Let’s investigate further.

Johns Lyng share price slumps despite strong earnings and sales growth

The company detailed several investment highlights in its report, including:

  • Sales revenue up 14.8% year on year to $568.4 million
  • Group EBITDA of $52.6 million, a 28.3% year on year growth from FY20
  • Normalised net profit after tax (NPAT) of $20.7 million, up 26.3% from the year prior
  • Earnings per share (EPS) of 8.3 cents, up from 7.13 cents in FY20
  • Final fully franked dividend of 5 cents per share, a 25% increase from the previous year.

What happened in FY21 for Johns Lyng Group?

Johns Lyng recognised revenue of $568 million, which came in 15% higher than FY20. The growth carried vertically through its income statement, with EBITDA increasing by 28.3% and NPAT by about 26%.

Much of the growth was underscored by “another outstanding performance” from the Group’s core business of insurance building and restoration services. In addition, results were “supported by a solid contribution” from its catastrophe (CAT) business.

In addition, Johns Lyng completed several “important strategic acquisitions” completed prior to FY21’s end.

To illustrate, the company acquired Unitech, a South Australian “insurance building services company”. The company said the transaction “presents clear synergies” with its core business and will increase Johns Lyng’s exposure in SA.
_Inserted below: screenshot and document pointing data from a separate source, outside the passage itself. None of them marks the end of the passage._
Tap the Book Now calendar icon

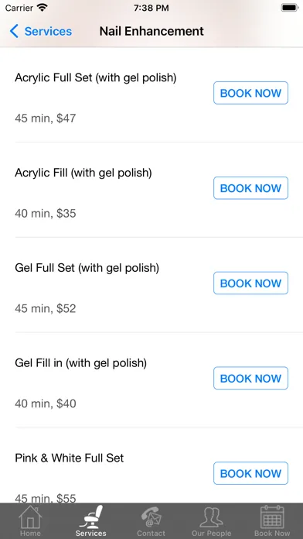tap(272, 517)

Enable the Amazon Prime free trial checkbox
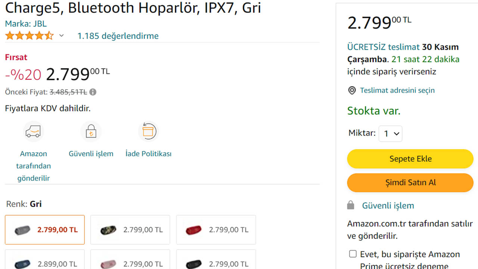click(x=353, y=254)
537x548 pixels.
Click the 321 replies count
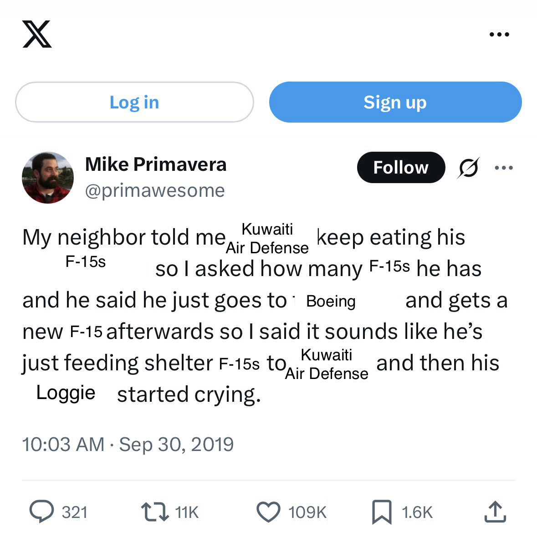[75, 512]
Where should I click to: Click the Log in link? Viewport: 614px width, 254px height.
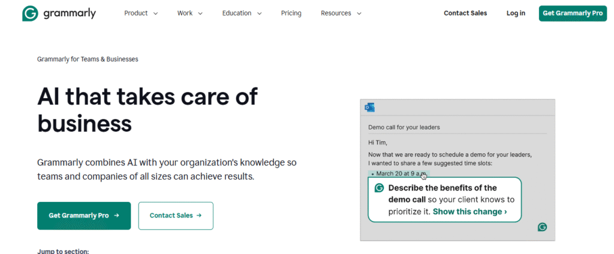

Moreover, it also acquired Steamatic Australia which is a “national restoration services company”, according to the company’s announcement. This extends the previous acquisition of the Steamatic Global Master Franchise back in FY19.

Finally, Johns Lyng also hiked its dividend by 25% from the same time last year, representing 61% of NPAT as a coverage ratio.

What did management say?

Johns Lyng CEO Scott Didier said:

These FY21 results are an excellent representation of the Johns Lyng value proposition and I think it’s an extremely rewarding outcome for our people, our Board and our shareholders.

Speaking on the CAT business’s progress in the year, Didier added:

Our CAT response activity during the year was again a clear indication of the value of the national scale we have built, responding to disasters from southeast Queensland to coastal Western Australia. The growing strength of our offering was recognised late in the year when we entered into a partnership with the State Government of Victoria for clean-up and Makesafe works on damage properties following a significant storm event in June.

What’s next for Johns Lyng Group?

The company expects revenue from FY21 “CAT-related activity” to eventually “flow through to FY22”. Work on the state government contract will also commence in FY22.

As such, management forecasts FY22 sales revenue of $635.4 million and FY22 EBITDA of $60.1 million. These estimates call for 22.2% and 28.6% year-on-year increases from FY21, respectively.

The company also remains prioritised on extending its acquisition trail, whilst “building upon (its) digital service capability”.

The Johns Lyng Group share price has posted a year to date return of 90%, extending the previous 12 months’ gain of 126%.

Both of these results have outpaced the S&P/ASX 200 Index (ASX: XJO)’s climb of around 25% over the past year.